Zarząd Zieleni Miejskiej w tym tygodniu ściął trzy drzewa w parku Planty. Jako pierwsi poinformowali nas o tym Czytelnicy, przysyłając zdjęcia na redakcyjnego maila i prosząc jednocześnie o wyjaśnienie tej sprawy. Dlaczego drzewa wycięto?
Jak wyjaśnia Łukasz Mierzejewski z biura prasowego Urzędu Miejskiego w Elblągu ścięto dwa wiązy szypułkowe i jedną lipę.
- Drzewa w parku Planty, które zostały wskazane do wycinki, kwalifikowały się do usunięcia ze względów sanitarnych. Wszystkie zostały zdiagnozowane jako nienadające się do przestrzeni publicznej i stanowiące zagrożenie z powodu bardzo złej kondycji. Marszałek województwa warmińsko-mazurskiego wydał pozytywną decyzję w tej sprawie - informuje Łukasz Mierzejewski.

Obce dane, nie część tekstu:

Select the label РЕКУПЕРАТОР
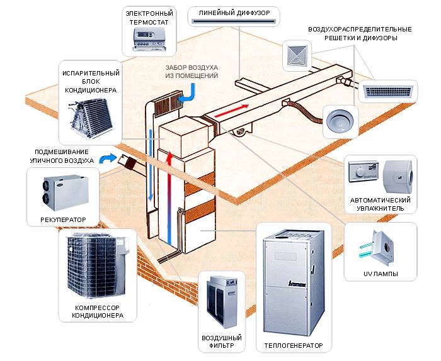(57, 220)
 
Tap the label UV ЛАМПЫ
(381, 274)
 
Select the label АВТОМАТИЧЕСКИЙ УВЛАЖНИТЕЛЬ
(381, 203)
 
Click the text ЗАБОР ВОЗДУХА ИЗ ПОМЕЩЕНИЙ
(191, 70)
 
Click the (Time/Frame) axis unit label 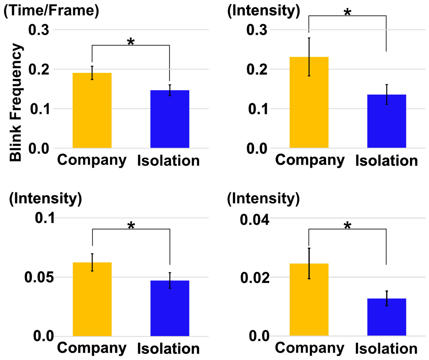point(51,11)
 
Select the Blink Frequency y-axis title point(16,102)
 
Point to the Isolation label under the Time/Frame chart point(168,161)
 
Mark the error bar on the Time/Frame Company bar point(92,73)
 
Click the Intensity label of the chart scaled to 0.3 point(263,11)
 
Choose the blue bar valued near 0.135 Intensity point(386,121)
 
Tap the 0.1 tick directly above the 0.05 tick point(45,218)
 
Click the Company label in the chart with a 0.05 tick point(92,348)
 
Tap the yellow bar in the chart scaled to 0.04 point(309,299)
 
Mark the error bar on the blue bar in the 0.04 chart point(386,298)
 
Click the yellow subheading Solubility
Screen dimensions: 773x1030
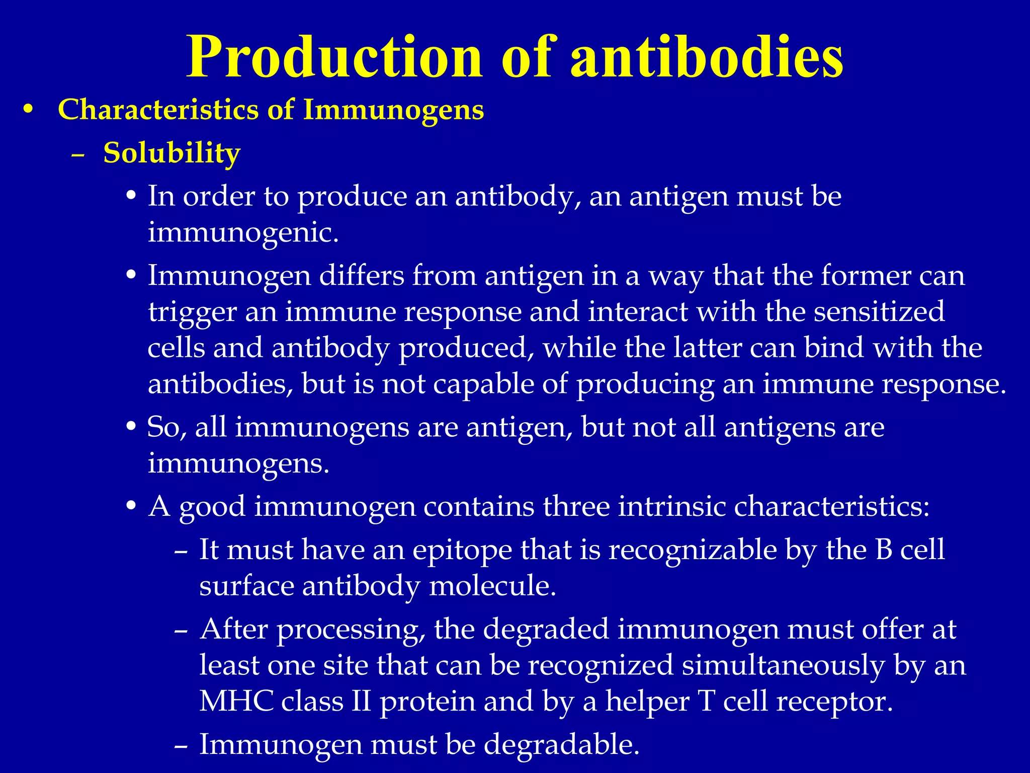coord(171,153)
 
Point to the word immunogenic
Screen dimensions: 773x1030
coord(243,233)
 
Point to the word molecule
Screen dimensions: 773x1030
coord(492,586)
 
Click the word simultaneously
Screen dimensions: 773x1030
coord(783,665)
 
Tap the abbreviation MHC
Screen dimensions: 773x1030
coord(236,701)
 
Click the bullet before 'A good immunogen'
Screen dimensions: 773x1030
coord(131,507)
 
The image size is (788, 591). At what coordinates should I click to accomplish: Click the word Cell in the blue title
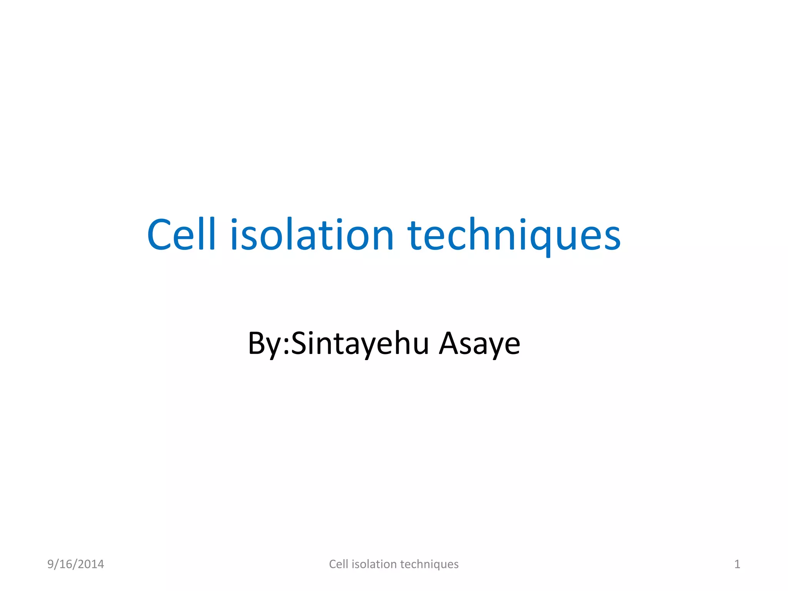181,235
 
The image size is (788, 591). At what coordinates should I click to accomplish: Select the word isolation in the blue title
312,235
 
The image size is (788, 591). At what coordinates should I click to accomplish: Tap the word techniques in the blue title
514,235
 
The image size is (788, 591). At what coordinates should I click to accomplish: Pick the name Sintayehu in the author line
360,343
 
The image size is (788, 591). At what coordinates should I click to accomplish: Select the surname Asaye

Urzędnik zaznacza, że ścięto drzewa, których stan zagrażał bezpieczeństwu osób przebywających w ich pobliżu.
Były to: wiąz szypułkowy (zlokalizowany na wzniesieniu groty, drzewo całkowicie suche: stwierdzono ubytek u podstawy pnia); wiąz szypułkowy (znajdujący się przy pasie zieleni między chodnikiem przy ul. Armii Krajowej, a alejką parku: drzewo całkowicie suche) i lipa drobnolistna (znajdująca się przy alejce spacerowej parku: odłamany przez wichurę konar ujawnił spróchniałe wnętrze pnia drzewa).
Przypomnijmy, że wkrótce grotę czeka rewitalizacja. 21 listopada ma odbyć się otwarcie ofert w przetargu na rewitalizację.